В Ротонду Вельзевула обнаженный Агарес то шаркал на двух, то ковылял на четырех конечностях и оставлял за собой кровавый след. Особые проблемы у него появились, когда он пересекал пол покоев Мухи: топая по глубоким лужам крови и полупережеванным ошметкам мяса, он напрягался, и его перекрученное тело дергалось так, что калека испускал пронзительные крики боли. Кроме внешней перестановки конечностей и суставов видно было, что каждый его внутренний орган, оплетенный сеткой капилляров, выступает через бесчисленное количество дыр в теле. И эти дыры даже образовывали некоторый узор: хвостами-хлыстами, когтями и клыками палачи Диса всегда действовали очень творчески.
В Ротонде, кроме Вельзевула, оказался лишь один демон, да и тот выглядел странновато. Скрестив ноги в луже крови, перед троном из мяса сидел Фарайи, и когда магистр подошел к нему, то сразу понял: барон явно не в порядке. Неподвижный, все еще в темных потрепанных одеждах, которые он носил в битве, Фарайи даже виду не подал, что заметил магистра и бывшего министра. Адрамалик поглядел на ничего не замечающего барона и прищурился. Только теперь ему стал понятен замысел Вельзевула: Муха опустошил Фарайи, сделал всего лишь своим орудием. Сражающейся оболочкой. Лишенной собственной жизни.

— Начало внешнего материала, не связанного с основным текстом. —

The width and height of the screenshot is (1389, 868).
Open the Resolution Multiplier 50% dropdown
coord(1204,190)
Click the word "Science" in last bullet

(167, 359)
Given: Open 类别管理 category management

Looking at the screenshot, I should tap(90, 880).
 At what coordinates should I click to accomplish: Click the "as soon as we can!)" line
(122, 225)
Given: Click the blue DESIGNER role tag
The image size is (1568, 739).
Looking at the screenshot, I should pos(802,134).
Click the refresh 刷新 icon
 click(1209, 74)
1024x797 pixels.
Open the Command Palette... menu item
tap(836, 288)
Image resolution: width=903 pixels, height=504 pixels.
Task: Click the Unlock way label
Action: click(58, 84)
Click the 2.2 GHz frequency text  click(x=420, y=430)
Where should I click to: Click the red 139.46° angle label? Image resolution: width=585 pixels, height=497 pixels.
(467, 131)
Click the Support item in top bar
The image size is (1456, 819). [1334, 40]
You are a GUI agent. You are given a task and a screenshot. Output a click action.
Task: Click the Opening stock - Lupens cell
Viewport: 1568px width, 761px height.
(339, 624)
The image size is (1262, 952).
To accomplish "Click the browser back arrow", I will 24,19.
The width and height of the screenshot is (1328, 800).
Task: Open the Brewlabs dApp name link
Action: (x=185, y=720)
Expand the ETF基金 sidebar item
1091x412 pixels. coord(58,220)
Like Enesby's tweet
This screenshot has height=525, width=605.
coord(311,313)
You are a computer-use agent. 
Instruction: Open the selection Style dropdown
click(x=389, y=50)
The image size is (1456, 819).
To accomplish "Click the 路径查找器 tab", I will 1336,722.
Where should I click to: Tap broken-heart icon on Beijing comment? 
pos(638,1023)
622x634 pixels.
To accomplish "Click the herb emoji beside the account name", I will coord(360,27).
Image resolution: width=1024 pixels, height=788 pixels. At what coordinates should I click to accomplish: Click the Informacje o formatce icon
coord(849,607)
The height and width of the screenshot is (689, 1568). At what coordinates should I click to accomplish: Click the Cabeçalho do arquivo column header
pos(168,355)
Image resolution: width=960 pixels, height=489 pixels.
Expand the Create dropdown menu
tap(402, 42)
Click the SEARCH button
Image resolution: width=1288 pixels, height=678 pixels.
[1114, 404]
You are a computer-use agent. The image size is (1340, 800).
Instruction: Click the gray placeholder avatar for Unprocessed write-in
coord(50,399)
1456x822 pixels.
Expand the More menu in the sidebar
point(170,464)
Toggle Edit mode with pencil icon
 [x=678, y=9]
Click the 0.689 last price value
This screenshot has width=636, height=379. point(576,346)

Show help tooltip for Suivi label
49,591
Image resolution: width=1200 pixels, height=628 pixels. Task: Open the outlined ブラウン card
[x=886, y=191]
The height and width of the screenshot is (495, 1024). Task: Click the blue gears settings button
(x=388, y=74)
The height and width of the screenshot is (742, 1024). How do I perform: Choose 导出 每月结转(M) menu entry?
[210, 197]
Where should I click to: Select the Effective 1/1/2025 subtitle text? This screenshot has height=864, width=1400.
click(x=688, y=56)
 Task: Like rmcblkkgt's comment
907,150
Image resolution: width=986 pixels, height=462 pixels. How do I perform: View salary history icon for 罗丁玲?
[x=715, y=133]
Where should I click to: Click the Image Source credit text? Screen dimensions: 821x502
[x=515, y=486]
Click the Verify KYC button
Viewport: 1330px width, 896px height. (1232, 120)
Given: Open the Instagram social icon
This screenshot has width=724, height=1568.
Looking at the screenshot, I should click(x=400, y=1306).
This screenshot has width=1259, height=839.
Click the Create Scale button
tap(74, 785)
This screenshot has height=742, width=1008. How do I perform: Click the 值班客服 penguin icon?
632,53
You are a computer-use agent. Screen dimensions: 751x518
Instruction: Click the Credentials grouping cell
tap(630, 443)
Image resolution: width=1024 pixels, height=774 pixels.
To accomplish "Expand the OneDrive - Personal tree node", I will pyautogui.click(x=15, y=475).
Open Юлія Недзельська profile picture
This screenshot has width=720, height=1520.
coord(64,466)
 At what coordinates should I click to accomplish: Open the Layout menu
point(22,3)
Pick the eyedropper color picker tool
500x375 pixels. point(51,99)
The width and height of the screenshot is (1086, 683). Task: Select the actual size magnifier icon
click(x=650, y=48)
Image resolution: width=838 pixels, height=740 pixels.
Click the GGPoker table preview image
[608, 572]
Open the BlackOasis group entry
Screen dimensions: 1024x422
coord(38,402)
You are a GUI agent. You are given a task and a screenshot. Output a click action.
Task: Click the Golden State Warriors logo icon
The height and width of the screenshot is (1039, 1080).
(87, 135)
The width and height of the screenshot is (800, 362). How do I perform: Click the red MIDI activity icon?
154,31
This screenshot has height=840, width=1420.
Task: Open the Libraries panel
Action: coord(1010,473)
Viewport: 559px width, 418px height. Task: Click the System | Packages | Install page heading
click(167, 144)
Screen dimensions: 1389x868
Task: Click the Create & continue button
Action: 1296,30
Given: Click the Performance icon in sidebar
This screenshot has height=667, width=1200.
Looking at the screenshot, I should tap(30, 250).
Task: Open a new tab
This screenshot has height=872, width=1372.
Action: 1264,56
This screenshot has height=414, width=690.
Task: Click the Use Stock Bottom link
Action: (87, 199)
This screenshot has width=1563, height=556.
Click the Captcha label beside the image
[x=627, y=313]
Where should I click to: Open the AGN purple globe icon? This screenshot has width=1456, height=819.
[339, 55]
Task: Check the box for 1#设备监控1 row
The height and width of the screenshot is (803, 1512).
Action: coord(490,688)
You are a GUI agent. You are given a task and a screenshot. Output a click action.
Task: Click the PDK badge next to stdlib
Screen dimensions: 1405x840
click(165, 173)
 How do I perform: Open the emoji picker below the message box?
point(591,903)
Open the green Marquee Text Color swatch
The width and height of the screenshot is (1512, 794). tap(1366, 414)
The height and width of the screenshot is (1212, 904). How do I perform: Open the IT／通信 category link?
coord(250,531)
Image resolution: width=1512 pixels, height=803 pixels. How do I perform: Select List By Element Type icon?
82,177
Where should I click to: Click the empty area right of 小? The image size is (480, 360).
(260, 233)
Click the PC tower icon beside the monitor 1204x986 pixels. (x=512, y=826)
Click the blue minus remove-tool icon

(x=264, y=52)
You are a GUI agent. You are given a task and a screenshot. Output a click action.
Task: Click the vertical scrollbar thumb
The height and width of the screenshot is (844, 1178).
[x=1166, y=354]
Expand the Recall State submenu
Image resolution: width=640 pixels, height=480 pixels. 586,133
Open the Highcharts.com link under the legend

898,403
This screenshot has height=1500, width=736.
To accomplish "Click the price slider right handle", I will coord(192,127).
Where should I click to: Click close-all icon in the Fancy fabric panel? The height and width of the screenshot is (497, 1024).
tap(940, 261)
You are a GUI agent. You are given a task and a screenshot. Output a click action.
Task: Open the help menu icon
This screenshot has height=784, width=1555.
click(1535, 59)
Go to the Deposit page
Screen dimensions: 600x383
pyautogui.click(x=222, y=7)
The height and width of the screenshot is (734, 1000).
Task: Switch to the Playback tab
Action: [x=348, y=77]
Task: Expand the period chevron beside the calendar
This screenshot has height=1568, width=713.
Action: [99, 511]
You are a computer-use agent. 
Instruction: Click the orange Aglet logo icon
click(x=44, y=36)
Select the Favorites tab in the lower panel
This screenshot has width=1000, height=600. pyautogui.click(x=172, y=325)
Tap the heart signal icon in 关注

Адрамалик подступил к трону и преклонил колено. Агарес просто рухнул как пришлось. Теперь, после разгрома при Пламенном Срезе, Адрамалику приходилось соблюдать формальности, которых раньше от него никто не требовал. Скорее всего, положение не изменится, даже когда Вельзевул снимет с него эту пытку болью. В последнее время болевые удары настигали магистра реже, но интенсивности отнюдь не утратили. Задрав голову, Адрамалик увидел государя восседающим на куче гнили. Почему-то без головы.
Из утробы Замка донесся жуткий вопль. Заточенный великан Семияза в последние недели вел себя беспокойно. Знамение? Предвестие несчастья? Звук, умирая, отразился от стен Ротонды, по лужам крови кругами прошла рябь.
Адрамалик глянул на оболочку Фарайи: тот ни на что не обращал внимания. От бывшего барона исходило знакомое жужжание. Вот его полуоткрытый серо-голубой рот переполнила слюна, костлявая голова слегка наклонилась, и жидкость тонкой струйкой медленно вылилась на бедро.
Изо рта остова Фарайи появились первые мухи. Они поползали по губам, потом взлетели, стали подниматься все выше и выше и наконец собрались на плечах контура Вельзевула. Непрекращающийся поток из головы Фарайи делал голову государя все плотнее, она формировалась прямо на глазах, и вот уже стало различимо выражение лица.